Изменить размер шрифта - +

Тут же стояли квашеная капуста, соленые огурцы. Вилок не было. Вилки на столе на поминках — это вилы для покойника на том свете.

Естественно, они не сами это приготовили. Соседка Танька — не брюхатая, а другая — постаралась. Окурок ее за это отблагодарил, прислонив к стенке и как следует отжарив тут же в соседней комнате, пока остальные хрустели огурцами и расхватывали немытыми руками куски дрожжевого пирога. Она была только «за». Явно хотела прибиться поближе к мужику, который, как она считала, шел к успеху. В этом жестоком мире одинокой женщине труба. А ее муженек как раз недавно отбросил копыта.

Может, у нее были далеко идущие планы, но Димон ничего не обещал. Женитьба пока подождет.

Ели в основном из металлических тарелок, хотя в доме был фарфор. Просто так им привычнее было. Некоторые принесли с собой железные миски.

Старателям обстановка домика казалась уютной после привычного им быта — они на вылазках пропадали днями. Тут был ковер на стене, пыльный хрусталь в шкафу, пережившем, как говорила мама, две мировых войны. Все еще аккуратно застеленные кровати, диван и два продавленных кресла. Окурок следил, чтоб ничего не портили и не гадили.

На столике стоял под плетеной скатеркой, как украшение, цветной телевизор «Сони». Тут же был магнитофон-кассетник, он лет десять назад сломался, и радио, на котором старушка тщетно пыталась что-то поймать, но так и не сумела. Все эти вещи, как объясняла мама, перестали выпускать лет за десять-двадцать до войны. У себя дома до войны она жила куда комфортнее. Но она сохранила интерьер нетронутым, когда они пришли в эту деревню как бродяжки-беженцы и поселились в пустом доме. Бывший хозяин умер от радиоактивных осадков, «добрые» соседи пустили их с условием, что они будут пахать как проклятые и отрабатывать за них часть барских трудодней. Так прошло его сознательное детство. Так он заработал свои мозоли на руках, а мать — подорвала остатки здоровья.

В одном углу висело зеркало, сейчас по обычаю занавешенное. Иначе злые души будут мельтешить, и к себе затащить могут. В другом углу — иконы… в последние годы мамка очень ударилась в веру в Христоса, и Димон приносил их из вылазок.

Это было странно. Ее соседки-бабки обычно верой особо не заморачивались — когда случился Великий-и-Страшный-Писец, они были сопливыми девчонками, и никто им этой религии не передал. Постарев, платки носить стали, потому что так теплее, а молиться и веру соблюдать — нет.

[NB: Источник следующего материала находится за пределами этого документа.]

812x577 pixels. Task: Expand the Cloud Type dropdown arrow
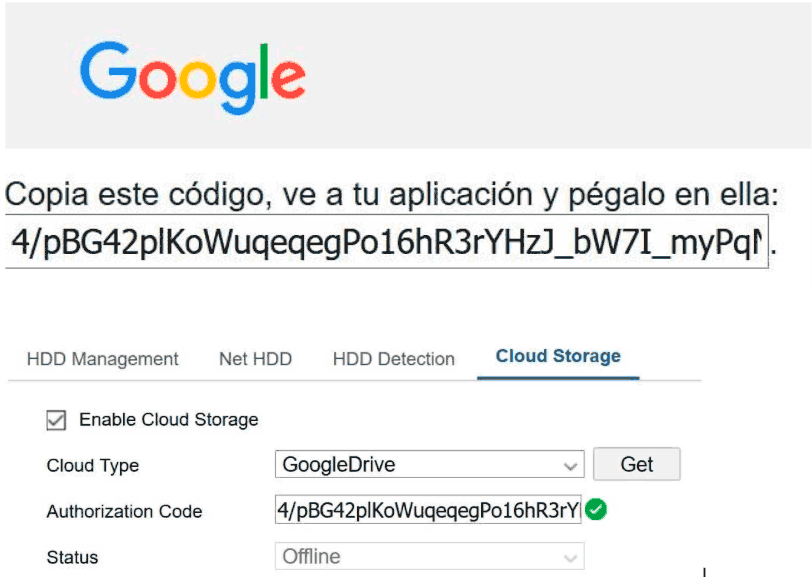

А она, хоть и была образованная (академию закончила! в Москве!), выходит, верила. В жизнь вечную… Чаяла воскресения мертвых… Пока жив был поп, ходила в церквушку. Которая стояла заброшенной с тех пор, как тот умер от гангрены лет двадцать назад.

Сам Окурок в высшие силы не особо верил, а уж в оживающих покойников — тем более. Пока ни один на его глазах не поднимался, даже те, кого он сам уложил. Но крест на шее носил, раз мама подарила. Еще один был выколот у него на бицепсе. Но это бес попутал связаться с «бешеными».

 

Впрочем, трапеза за столом была совсем не благостная. Стоял мат-перемат, отпускались пошлые шутки, в воздухе висел едкий запах махорки. Кто-то уже готов был достать карты, и совсем не географические, а порнографические. Народ был немного зол, что Окурок запретил напиваться в дым. Но если привести всю ватагу на «собеседование» лыка не вяжущими, о службе можно забыть.

Давно не беленая печь была растоплена, и на ней сушились портянки. О том, что такое носки, теперь мало кто знал. В сенях стояли кучей сапоги: кирзовые, резиновые и самодельные из оленьей или бычачьей кожи. У стены были составлены ружья и винтовки, на гвоздях висели пятнистые куртки, заляпанные грязью. У кого не было камуфляжа — пришли в однотонной зеленого или болотного цвета рабочей одежде. У Иваныча была доставшаяся от отца форменная куртка ДПС, с которой он даже не спорол эти буквы.